I really like this idea. However, like Ken, I can see some player's abusing the system. To solve that issue, I purpose 2 changes: 1) a player must either have another player second his or her alternative outcome or give 2 Story Tokens to the GM when announcing his or her alternative action. 2) More than one alternative outcome may be brought to the table, however, a single player may not suggest more than one alternative outcome.

These would be worded better, of course, but it's later here and I don't want to think.

LordKiwi

Reminds me of some of the mechanics in Universalis (which can only be a good thing). The windfall of tokens problem can also happen there too.

If you loose enough so that you can win later it can be very heroic (as has been mentioned), but it would only work if you lost in a big enough way, possably a problem since the importance of conflicts to the story is not represented mechanically.

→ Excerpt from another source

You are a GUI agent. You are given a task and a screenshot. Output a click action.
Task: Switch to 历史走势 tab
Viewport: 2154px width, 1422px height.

You could limit the windfall effect by breaking the game into scenes....
1. There is a 'pot' of ownerless tokens.
2. When you loose half the tokens go to the pot.
3. You can only use your 'winnings' on the next scene, not the current one.
4. Every scene the pot is shared equaly amoung players (leave odd tokens in there)
5. Scenes end when the 'in play' tokens run out.

This way you can't rake in too many tokens at once and everything gets leveled out a bit between scenes. If you want to stockpile tokens for later you really have to take a hammering now.

Another thought about the system, if you want a real feeling of ebb-and-flow. Every time a token is placed in support of an objective, have the player describe, in brief, what they are doing to help. This not only describes the outcome but it tells you how you got there.

Hope this helps.

MikeF

Thanks everyone. Lots of interesting feedback.

LordKiwi: oh yes, I completely agree about using the token-placing as an opportunity for narrating and roleplay. Funny what you take for granted. That narrative ebb-and-flow as the tokens get placed and one person's version of 'what happens next' edges ahead is the absolute focus of what I want to achieve with this system. But I've just looked back over my various notes and scribbles and realised I never once made that explicit. It's the reason I toyed with Wushu as well, but I'm hoping that this way round takes off some of the pressure that Wushu can create. With this you can narrate events turning your way when you place the tokens, but it's the tokens that count for the game mechanic - if you're having an off day and can't come up with the narration you won't get penalised.

I'm struck by the point that Ken makes about this still opening the door to gaming the system. Now I think about it, there's actually a sort of double-whammy effect, because the winner weaker at the same time as making the loser more powerful. If one side stakes 3 tokens and the other stakes 4 tokens the winner ends up being 7 tokens worse off than the loser, and the loser can pretty much guarantee winning the next round (if they want). Hmm.

Tom, I'm not sure having a price for even suggesting an alternative outcome would fix things. If you pay and then *win* you could be in real trouble. And it makes it difficult for someone with no tokens to engage. At the moment, if you have no tokens you could still win if your aspects are high enough.

But I like very much the solution proposed by LordKiwi, where the winner's tokens go into a pot. The winner suffers a game penalty that limits how often he can win, but the loser doesn't gain mechanical advantages if he keeps pressing other players into beating him - he just ends up worse off in the fiction. If one side stakes 3 tokens and the other stakes 4 tokens the winner ends up being 4 tokens worse off than the loser. I like that better. And if you're low on tokens you can still 'burn' aspects to win in the grand climactic denouement.